We spent the night at the house of the British ex-pat couple who hosted the Christmas party. Talk about different. We watched the sun set over the lake from atop a small mountain in back of their house, sat in the yard drinking fruit juice, and then had lamb chop, fresh bread, real butter, and squash soup for dinner. Followed by ice cream floats for desert. Then we sat on the couch and watched ESPN. Now, I’m used to seeing movies, Zambian T.V. shows, and random clips of the B.B.C. here. But sports? American sports? Wow.
In the morning I went to the local secondary school, which is a public boarding school, simply one actually funded by the government, to try to get one of my students enrolled. I was told I needed an official letter from the head of my school, signed, and then stamped with the official school stamp (which I had.) Then I was told I needed to take this letter to the head of transfers at the Education Office in Mzuzu get an official (signed and stamped) letter of transfer from them, bring it back to the school, and then the student would be enrolled. Lord. Sometimes it seems to me Malawi kept all the worst of British culture (ruddy bureaucracy) and left behind the best (parks, theaters, and scones.) Oh well.

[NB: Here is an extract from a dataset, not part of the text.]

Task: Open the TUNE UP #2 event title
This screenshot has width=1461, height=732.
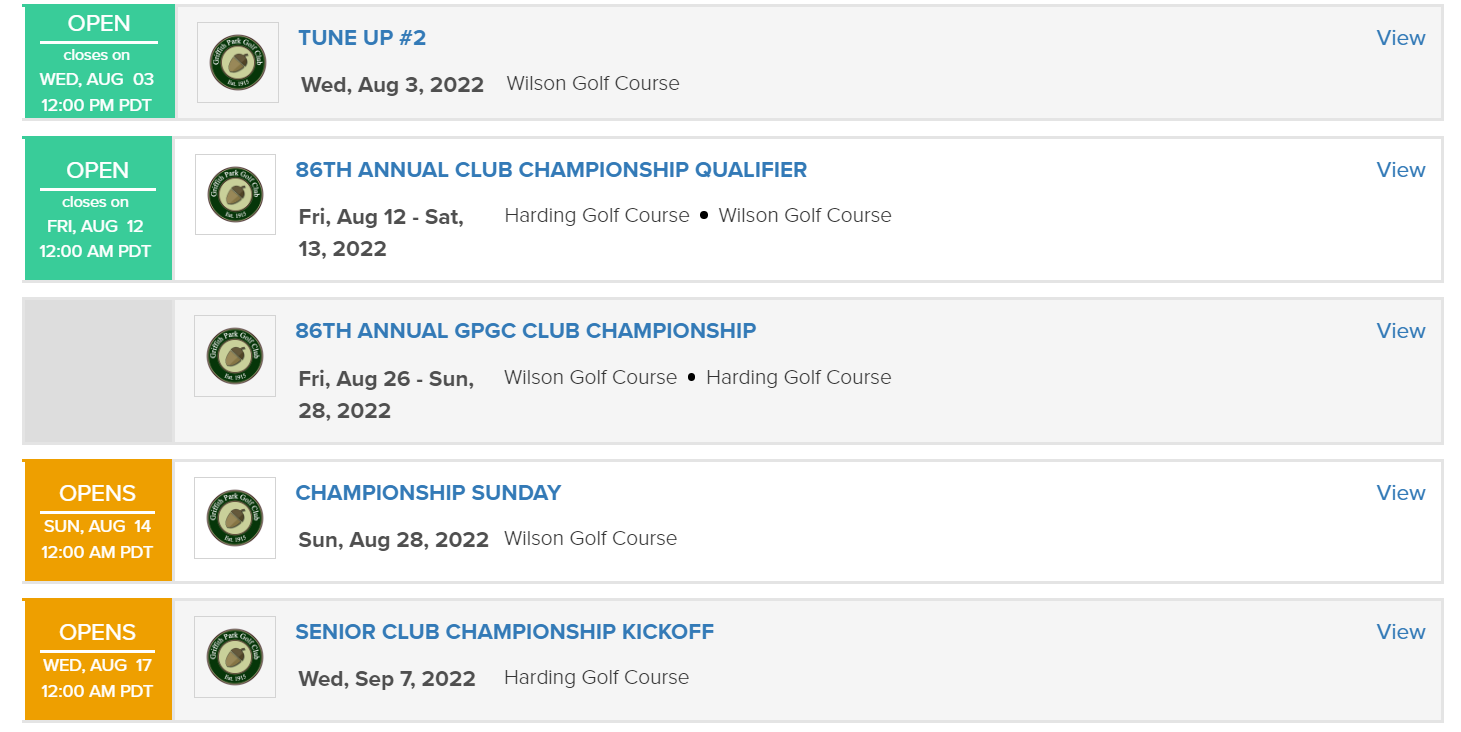Action: [362, 38]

Back at Lura school was effectively over, since all we had to do was give exams. I’m not sure how to sum up my first semester of teaching. I feel like now, after three months of teaching, I’m finally ready to really start. Now I know what I’m doing, and have a pretty concrete plan of what I want to accomplish, and how I want the year to go. I also have all these ideas and paths I’ve started for things I want to accomplish in the next two years, but when I sit down and really think, “what have I done?” It’s hard to point to anything concrete. My biggest accomplishment is probably that each one of my sibling now comes to my door asking for “buku” and has a favorite book. My four year little sister, goes around saying “cookies, cookies” (her favorite is a cookie monster story). Unfortunately she applies the term "cookies" to any baked good. I’m trying to get her to differentiate – "No, that's a cake, that's a muffin, and that's a baguette. Can you say baguette?"

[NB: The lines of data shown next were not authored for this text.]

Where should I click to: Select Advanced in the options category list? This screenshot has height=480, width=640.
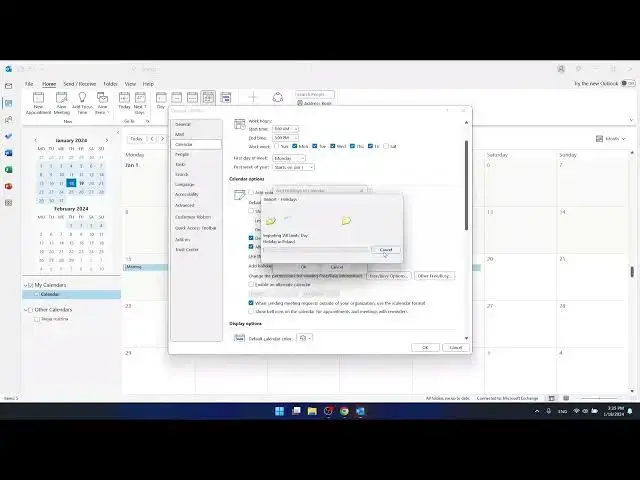coord(184,205)
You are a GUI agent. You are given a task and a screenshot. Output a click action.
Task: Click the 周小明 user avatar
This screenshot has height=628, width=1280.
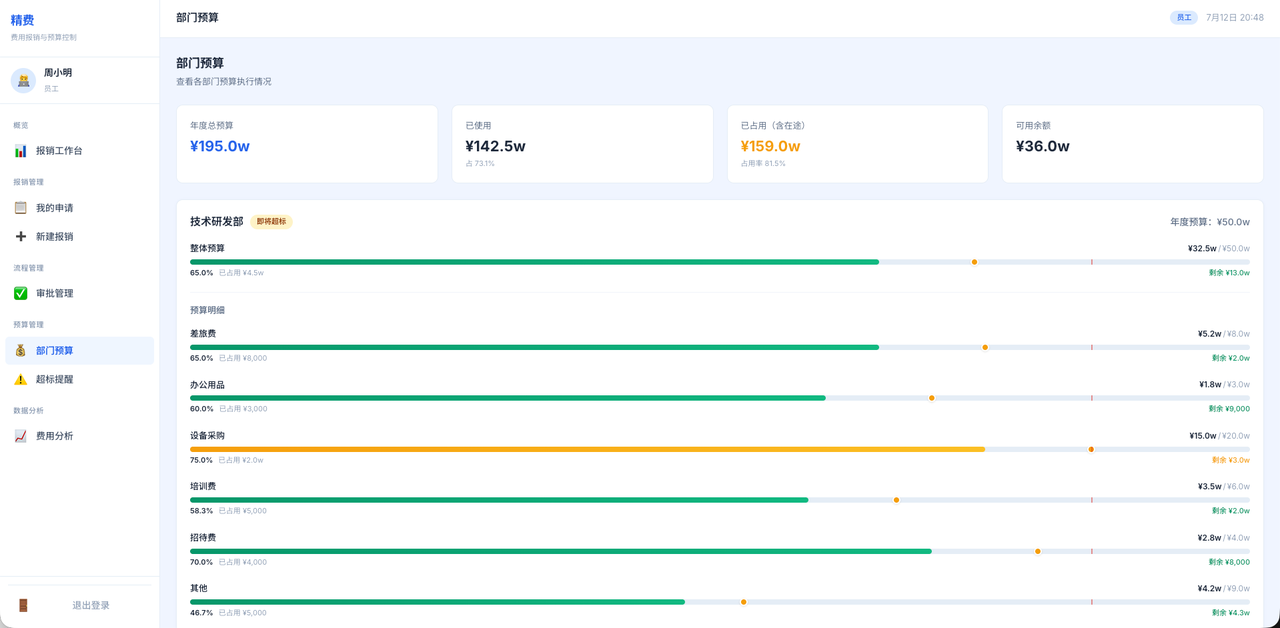tap(23, 81)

Mostly I’m really proud of what I’ve done just being here. I’ve sort of got this “yes, I have survived in Africa six months!” feeling. I have lived without electricity for half a year, gone without cheese and chocolate for whole months at a time. I can get get my own firewood from the forest, carry water on my head and not only cook, but bake over a fire. Milkshakes and happy penguin dancing all around!